Eczema is a chronic inflammatory skin condition with prevalence of 20 per cent or higher in children younger than six years.
It is characterised by an itchy red rash particularly on the face and the bends of the elbows and knees, as well as an increased risk of skin infection.
The study, published in The Lancet showed that the drug greatly improved the severity of the condition, reducing skin itching and pain within two weeks.
It also significantly improved patients’ sleep, and the quality of life of patients and their parents.
Doctors expect that the international study of 162 patients will ensure this treatment is approved for British children in the near future, following its adoption in the United States in June this year.
Lead Investigator for Manchester, Dr Peter Arkwright, Senior Lecturer at The University of Manchester and Consultant in Paediatric Allergy, Immunology and Infectious Diseases at Royal Manchester Children’s Hospital (RMCH), has been investigating the use of dupilumab in children with severe eczema – also known as atopic dermatitis – at the National Institute for Health and Care Research (NIHR) Manchester Clinical Research Facility (CRF) at RMCH since August 2015.
Although the therapy is already licensed in the UK for adults and children aged six to 18, researchers see the positive results for young children as ‘the icing on the cake’.
The patients in the trial were enrolled from 31 hospitals, clinics, and academic institutions in Europe and North America from June 2020, to February 2021.

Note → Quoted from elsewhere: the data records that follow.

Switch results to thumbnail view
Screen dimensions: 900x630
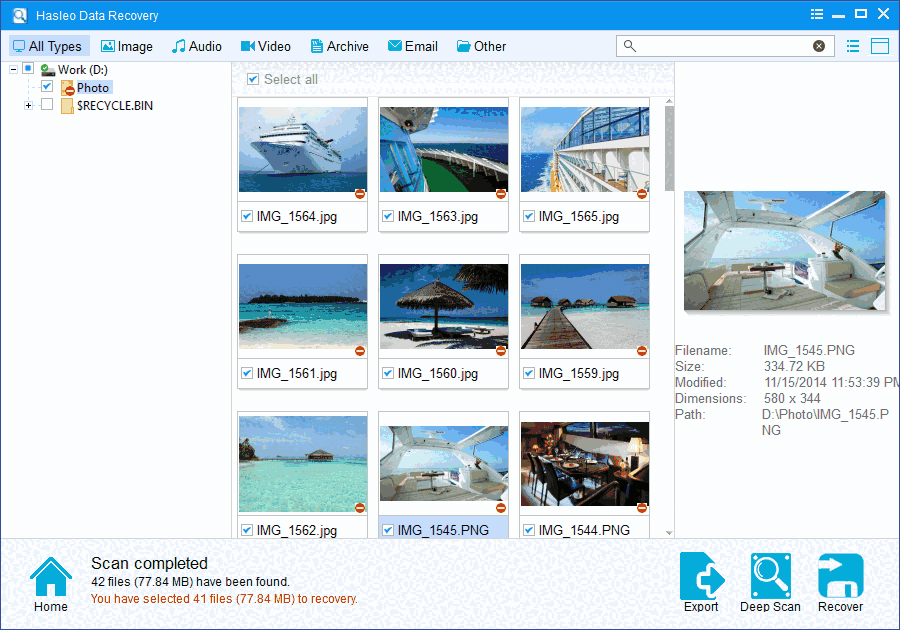coord(878,46)
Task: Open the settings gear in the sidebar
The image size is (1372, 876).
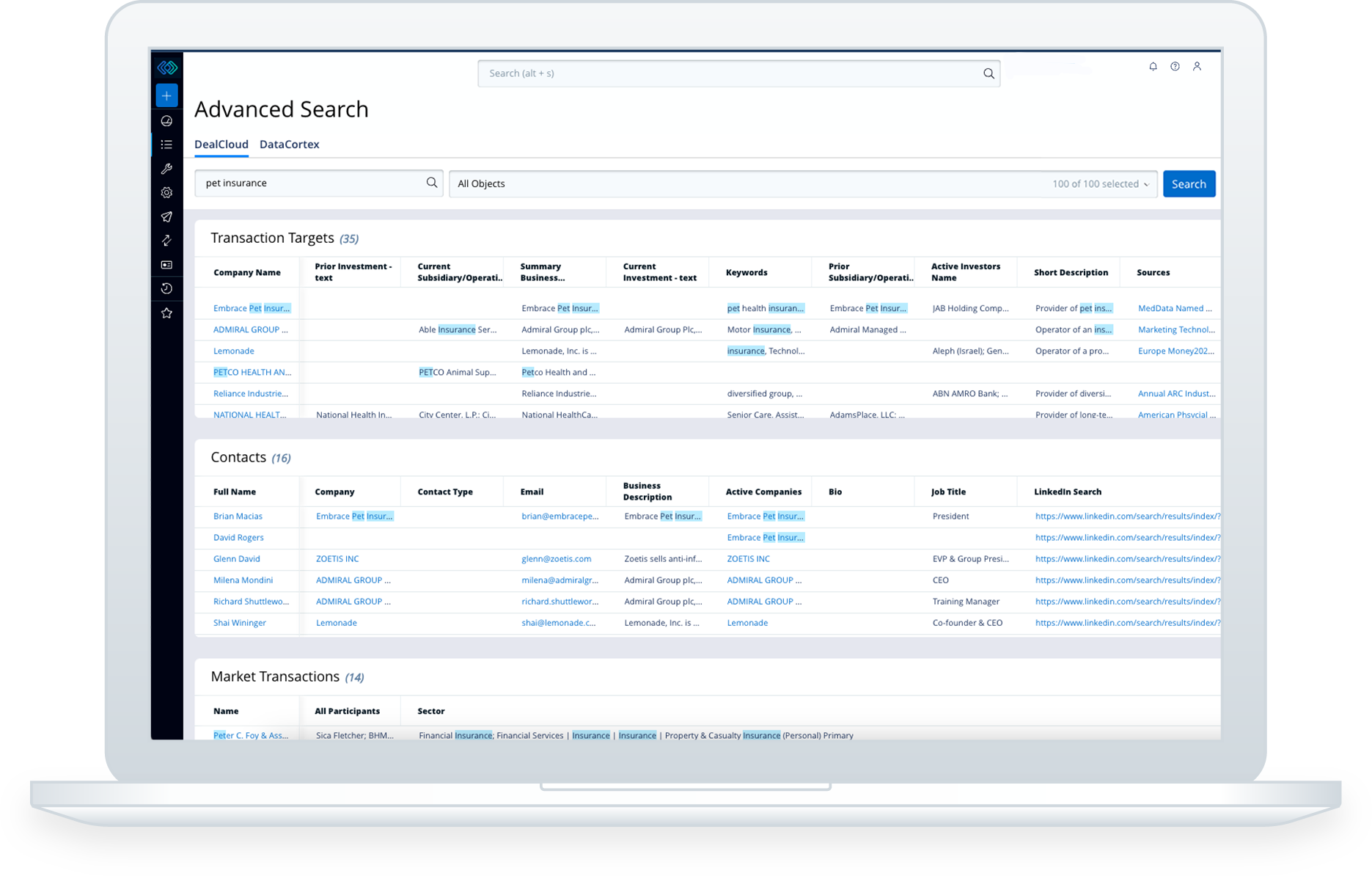Action: tap(166, 192)
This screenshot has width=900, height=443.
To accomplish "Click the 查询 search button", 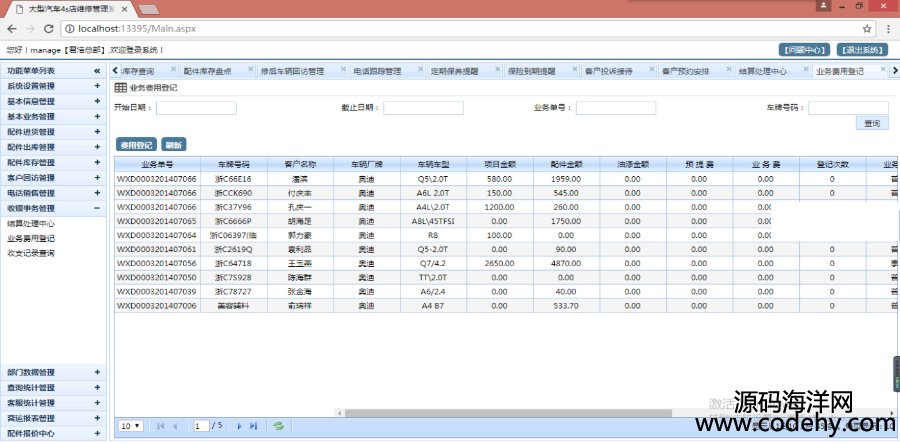I will [x=872, y=123].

A total of 83 patients were given an injection of dupilumab under the skin, and 79 a placebo every four weeks as well as continuing on standard therapy with low-potency steroid cream for 16 weeks. Independent assessors scored the level of inflammation.
- 28 per cent of patients receiving dupilumab achieved a global skin score of 0 or one indicating clear or almost clear skin at week 16.
- 53 per cent of the patients experienced a 75 per cent improvement from the baseline in Eczema Area and Severity Index (EASI) – standardized evaluation tool – at week 16.
- Conjunctivitis, an eye condition also known as ‘red’ or ‘pink’ eye, was slightly more frequent with dupilumab than placebo (five per cent vs 0 per cent), however no dupilumab-related adverse events were serious or led to treatment discontinuation.
Dr Arkwright said: “Young children and infants who have moderate-to-severe eczema have a substantially reduced quality of life. It is also incredibly stressful for their families, particularly as children’s sleep is so disturbed.
“The fact that infants and young children with moderate-to-severe eczema are inadequately controlled with creams means they have a high unmet medical need.
“We are delighted that dupilumab has provided clinically meaningful improvement, with minimal side effects.
“These pivotal trial results strongly support the global approval of dupilumab in infants and children with eczema. It will revolutionise clinical practice worldwide.”